Why is the result of SVR in a sense quite acceptable while SVC performed poorly
in this problem? Can we find another way?
The reason is that SVC treats all misclassifications equally while it should
not. Apparently, one person of age 12 is more costly to be predicted to be in
class 80-90 than in 0-10. Therefore, we plan to add a misclassification error
factor to SVC to see if it will enhance the performance of the model and how
much is the improvement if exists.
Another way to improve the prediction of SVC is dividing the classification
process into 2 parts. The first one tells whether the face belongs to a youth or
an adult. In the second phrase, the system will use SVC with different
parameters to determine the specific age range.
Future work
1.Cost-Sensitive SVC (as showed at the end of the comparison of SVC and SVR)
2. Two phrases classification (as showed at the end of the comparison of SVC and
SVR)
3. Using n-fold or leave-one-out to choose the best values of the parameters for
SVR to obtain lower mean square error.
4. If time permits, we will use Matlab to make an GUI application. The expected
result is after inputting a picture without any feature points marked, the
program can tell the person’s estimated age.

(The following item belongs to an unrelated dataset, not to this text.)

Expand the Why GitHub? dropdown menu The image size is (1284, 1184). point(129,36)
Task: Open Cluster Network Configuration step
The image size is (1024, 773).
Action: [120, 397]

[1]Xin Geng, Zhi-Hua Zhou, Kate Smith-Miles (2007). Automatic Age Estimation
Based on Facial Aging Patterns. Pattern Analysis Machine Intelligence, 29(12),
2234-2240.
[2]Unsang Park, Yiying Tong, Anil K.Jain (2010). Age-Ivariant Face Recognition.
Pattern Analysis and Machine Intelligence, 32(5), 947-954.
[3]Ramanathan, N., Chellappa, R., & Biswas, S. (2009). Age progression in human
faces: A survey. Visual Languages and Computing.
[4]Steiner, M. Facial Image-based Age Estimation.
[5]Xing Gao. Research on Facial Image Age Estimation.
[6]Hsu, C. W., Chang, C. C., & Lin, C. J. (2009). A practical guide to support
vector classification, 2003. Paper available at http://www. csie. ntu. edu.
tw/~cjlin/papers/guide/guide. pdf.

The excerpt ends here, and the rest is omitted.